FCA: UK still has to comply with MiFID II post-Brexit

Advisory firms that provide investment management services to EU clients, such as secondaries managers, must still comply with the directive, the UK's financial regulator says.

After Brexit, UK firms are still expected to comply with the European Securities and Markets Authority’s Markets in Financial Instruments Directive II, which takes effect on January 3, 2018, according to the Financial Conduct Authority.

“As we said in our statement following the EU referendum, firms must continue to abide by their obligations under UK law, including those derived from EU law and continue with implementation plans for legislation that is still to come into effect,” said Andrew Bailey, chief executive of the FCA in a statement.

MiFID II has a direct effect on private equity firms that provide investment advisory services to manager affiliates as well as others such as advisory firms that provide investment management and advisory services to EU clients, such as secondaries managers, within the scope of the directive.

“MiFID II contains important measures to enhance investor protection and bolster financial stability.

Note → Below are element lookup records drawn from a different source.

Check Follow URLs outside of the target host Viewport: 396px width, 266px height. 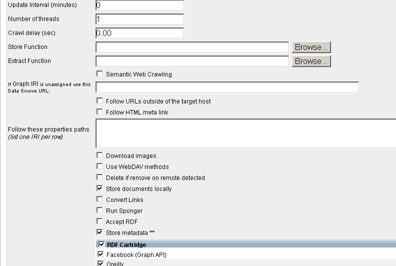pyautogui.click(x=100, y=101)
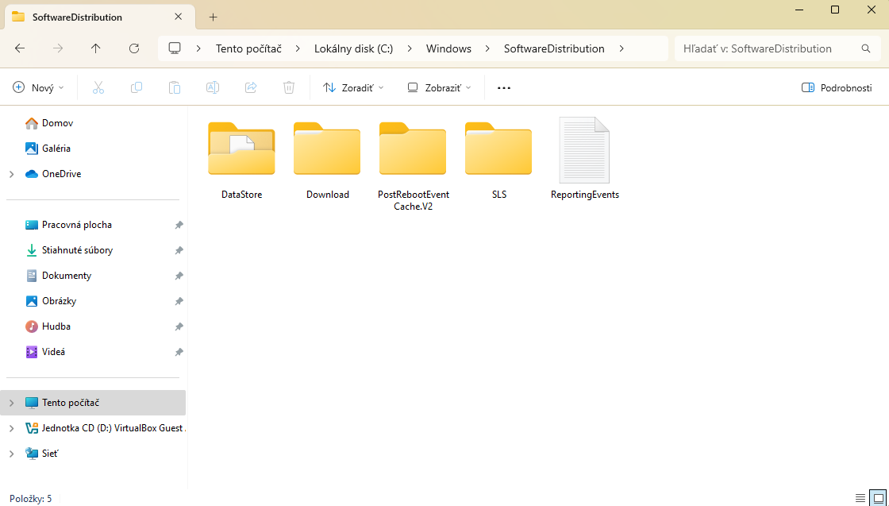Select Stiahnuté súbory in sidebar
889x506 pixels.
point(77,250)
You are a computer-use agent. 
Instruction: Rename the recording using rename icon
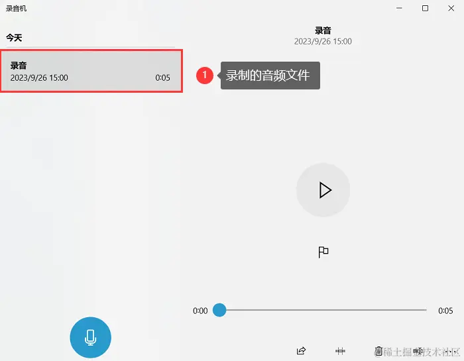coord(418,351)
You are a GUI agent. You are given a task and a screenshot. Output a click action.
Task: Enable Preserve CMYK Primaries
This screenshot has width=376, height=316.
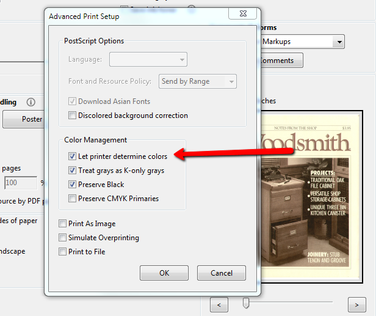pos(73,199)
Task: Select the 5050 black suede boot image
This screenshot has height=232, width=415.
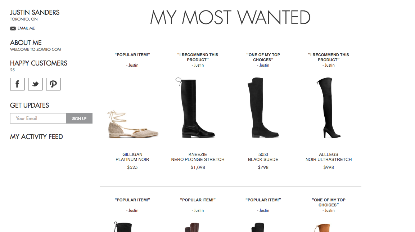Action: [x=263, y=107]
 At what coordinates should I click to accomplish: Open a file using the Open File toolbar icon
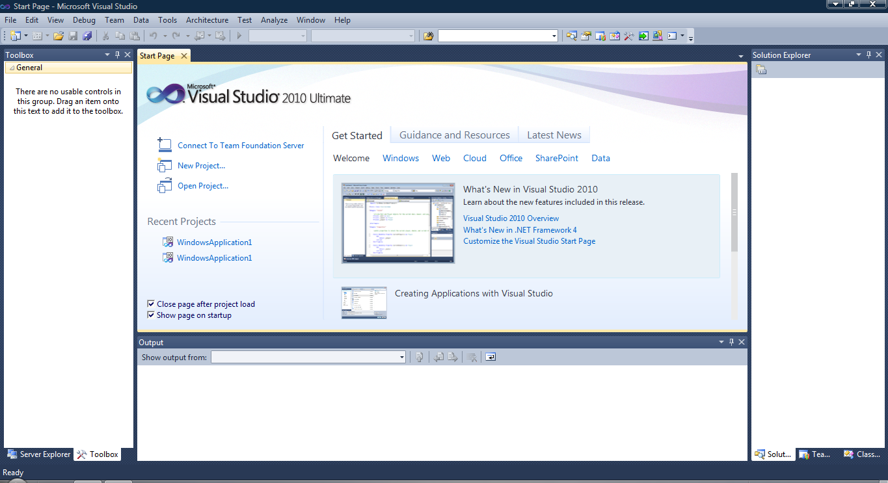59,36

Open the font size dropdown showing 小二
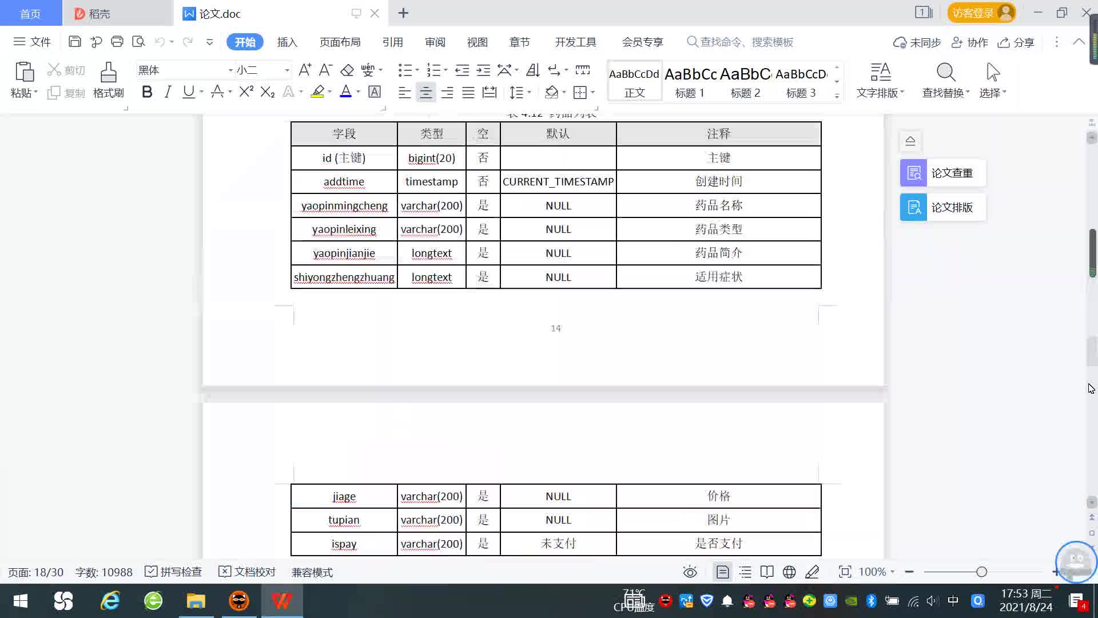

It reflects recent themes of UK conduct regulation, such as improved controls on the manufacturing and distribution of financial products, and it implements the international commitments the UK entered into to reform derivatives markets following the financial crisis,” Bailey added.

“As much of MiFID II is in directly applicable obligations, the FCA and firms need to fulfil their legal responsibilities from the point they come into force. The consultation paper published today covers a range of issues including position limits and reporting for commodity derivatives, systems and controls requirements for firms providing MiFID investment services and client asset protections,” the FCA said in the statement.

MiFID II aims to address the initial weaknesses found in the EU securities market by reinforcing and replacing the current European rules on securities markets. The directive is likely to only affect some private equity firms and is less relevant to them than the Alternative Investment Fund Managers Directive.

However, firms that are affected by MiFID II should monitor national implementation, the issues that have been already consulted on by the FCA, and those issues that will continue to be consulted on this year, including moves at Member State level to apply MiFID requirements to AIFMs in order to create a level playing field, Clifford Chance partner Simon Crown previously told pfm.

In particular, firms that carry out MiFID activities such as advising or portfolio management conducted by AIFMs, should continue to consider their implementation of product governance and inducement rules, and should follow debates within industry associations on how these requirements should be implemented by private equity firms, said Crown.

The FCA is currently asking for comments on the consultation paper by October 28 2016. The regulator said that it will also publish a further consultation paper on MiFID II later this year.